La Iglesia, al frente del tráfico de niñós

La oposición al aborto tiene su explicación

La Iglesia católica se supera a sí misma. Una investigación iniciada a partir de hijos que buscan a sus madres biológicas y viceversa, en España, desnudó una extensa red orgánica de la Curia, integrada por curas, monjas, laicos, captadores de embarazadas, médicos, jueces del más alto rango (incluso uno del Tribunal Supremo) y funcionarios, que robaron decenas ¿o cientos? de miles de bebés. Los bebés eran traficados y vendidos en adopciones ilegales, a partir de unos 18.000 euros a valores actuales (todos los datos provienen del diario El País de Madrid).

Hasta 1950, el robo de los hijos a las presas de las cárceles franquistas o de los hogares sospechados de “rojos” o republicanos fue una política de Estado, “un método más de la represión”. A la manera del plan sistemático de apropiación de Videla, pero a escala gigantesca, un informe del juzgado de Baltasar Garzón calcula que hasta 30.000 bebés y niños fueron sustraídos de las cárceles y entregados a seminarios, hospicios y como hijos o sirvientes de familias del régimen. Allí como acá, la Iglesia se ocupó de regentear la operatoria.

Desde entonces y durante las cuatro décadas siguientes -hasta 1987, cuando se aprobó la ley de adopciones-, los bebés fueron robados de clínicas y casas cuna ligadas al clero como las Hijas de la Caridad, la Acción Católica, Cáritas y el Opus, entre otros. A las madres -“generalmente solteras, muy jóvenes y con pocos recursos, incapaces de reaccionar frente a la presión de médicos, monjas y funcionarios”- se les decía que su hijo había muerto. Otro método era amontonar embarazadas pobres o de familias que quisieran ocultar “el pecado” en los llamados “pisos nido”, redes de departamentos en los que estaban cautivas hasta que parían. El Teléfono de la Esperanza, creado en 1971 por un fraile, fue otro de los canales para reclutar embarazadas. Las que se arrepentían eran represaliadas.

En las casas cuna, las monjas organizaban desfiles de candidatos, “que eran escrutados a conciencia (pelo, arqueo de las piernas)” por los clientes. Hasta la promulgación de la ley de adopción, los adoptantes podían inscribir a los niños como propios, eliminando todo rastro de la madre biológica. Los bebés se compraban, se vendían… y se exportaban a Estados Unidos, México, Guatemala, Venezuela…
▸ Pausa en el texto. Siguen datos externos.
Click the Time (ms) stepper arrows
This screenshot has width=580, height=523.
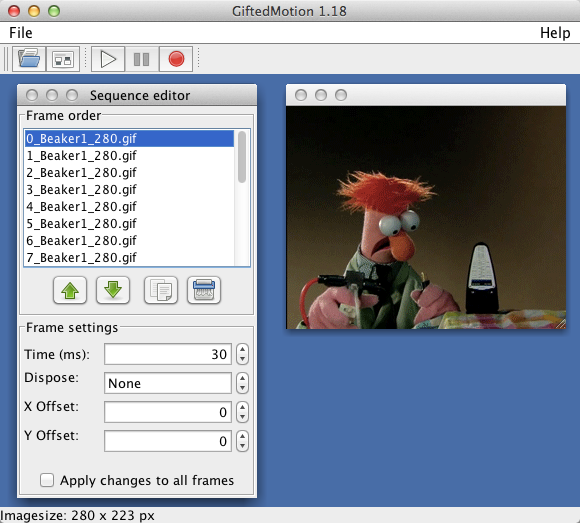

Mientras se multiplican las denuncias y varias monjas han roto el pacto de silencio, la Justicia descubrió que manos solidarias destruyeron archivos de maternidades y cementerios, y que en las tumbas exhumadas hay sólo palos y trapos. Ante la presión de los afectados -cientos de causas ingresan en fiscalías provinciales-, la Fiscalía del Estado ordenó no archivar ningún caso. Los lazos de esta mayúscula red de tráfico de niños siguen vivos: dirigentes y funcionarios del Partido Popular han renunciado de apuro y una parte del Poder Judicial pretende prescribir las causas, aunque no hay un solo preso y muchos responsables estén todavía ejerciendo. Por ejemplo, Eduardo Vela, director del hospital San Ramón de Madrid, considerado “una de las mayores fábricas de bebés”. Un adoptado declaró ante la Justicia que, cuando fue a preguntarle por su madre biológica, Vela le dijo “que él hacía esas cosas para evitar abortos, porque las chicas se iban a abortar a Londres o a barcos en aguas internacionales”. Omitió agregar que un bebé del San Ramón, según un adoptante, costaba lo mismo que un departamento.

No sólo España

Lo de España no es un fenómeno local: la Iglesia se ha apropiado de millares de niños en su “evangelización” de Africa, a los que ha puesto a trabajar a su servicio. Y en Añatuya, Santiago del Estero, el obispo Antonio Baseotto y su hermana monja María Rita (funcionaria por décadas del hospital local) traficaron miles de bebés, y lo mismo ocurrió en Goya, Corrientes, donde las adopciones ilegales se pagaban en el Obispado.

La oposición del Vaticano al aborto adquiere así un carácter tan pragmático como ideológico: “no me priven de tan valioso insumo”. Es la segunda pata del trípode que se completa con el abuso sexual y la pedofilia, defendidos públicamente como pecados menores por la jerarquía eclesiástica, de Ratzinger para abajo. La Iglesia católica es una mafia internacional y los Estados, sus encubridores y cómplices.